Walk down almost any aisle in the supermarket, and you’ll see everything from canned fruit to ice cream labeled “No Sugar Added” or “Sugar Free.” Not one package says “Full of Sugar,” but nonetheless we’re all consuming it. In fact, sugar can be considered the most popular food additive in America.
Basically, sugars are carbohydrates that occur naturally in foods, like fruit, and that’s OK. But the problem is the sugar that’s added to our foods. The United States Department of Agriculture (USDA) defines “added sugar” as “sugars and syrups that are added to foods or beverages during processing or preparation.”
The drawbacks of added sugars (and they’re big ones): They offer sweetness with little or no nutritional benefits. When you consume added-sugar calories rather than nutrient-rich calories, you’re shortchanging your health. And, of course, too much sugar, even if you’re eating an otherwise balanced diet, can lead to a calorie overload—and that ultimately means you’ll gain weight.
What’s more, the American Heart Association (AHA) says that a high intake of added sugars “has been implicated in numerous poor health conditions, including obesity, high blood pressure and other risk factors for heart disease and stroke” as well as “shortfalls of essential nutrients.”

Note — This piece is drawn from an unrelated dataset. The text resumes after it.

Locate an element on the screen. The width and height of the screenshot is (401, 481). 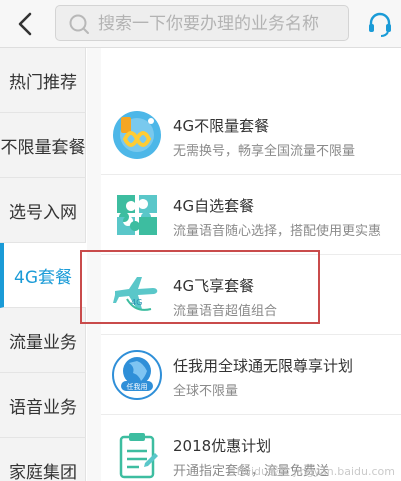
sidebar-item-family-group: 家庭集团 is located at coordinates (43, 460).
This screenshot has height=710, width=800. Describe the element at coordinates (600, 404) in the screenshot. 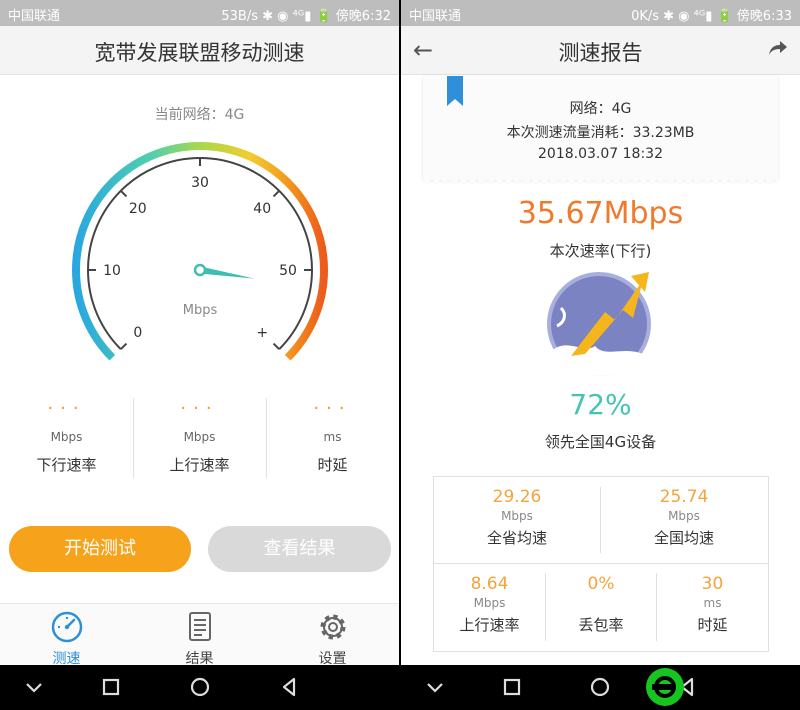

I see `ranking-percent: 72%` at that location.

The organization suggests a maximum added-sugar intake of 100 calories (about 6 teaspoons) per day for most American women and 150 calories (about 9 teaspoons) per day for most American men. If you’re young and highly active, these numbers can be higher; if you’re older and sedentary, these numbers will be lower.
If you’d like to reduce your added-sugar consumption, the first step is to know what foods have it. There are obvious culprits: cookies, cakes, and candies, not to mention the little sugar packets you add to coffee or tea. But you might be surprised at where else added sugars can show up: bread, crackers, pizza, pasta sauce, barbecue sauce, ketchup, salad dressing, luncheon meat, soup, yogurt, and even nutrition bars.
Unfortunately, the sugar grams listed on the Nutrition Facts panel on food labels includes all types of sugars—naturally occurring and added. So rather than focus too much on the number of sugar grams, read ingredient lists to determine where the sugar is coming from. Look for these terms, which indicate the presence of added sugars: brown sugar, corn sweetener, corn syrup, dextrose, fructose, glucose, high-fructose corn syrup, honey, invert sugar, maltose, malt syrup, molasses, raw sugar, sucrose, and syrup.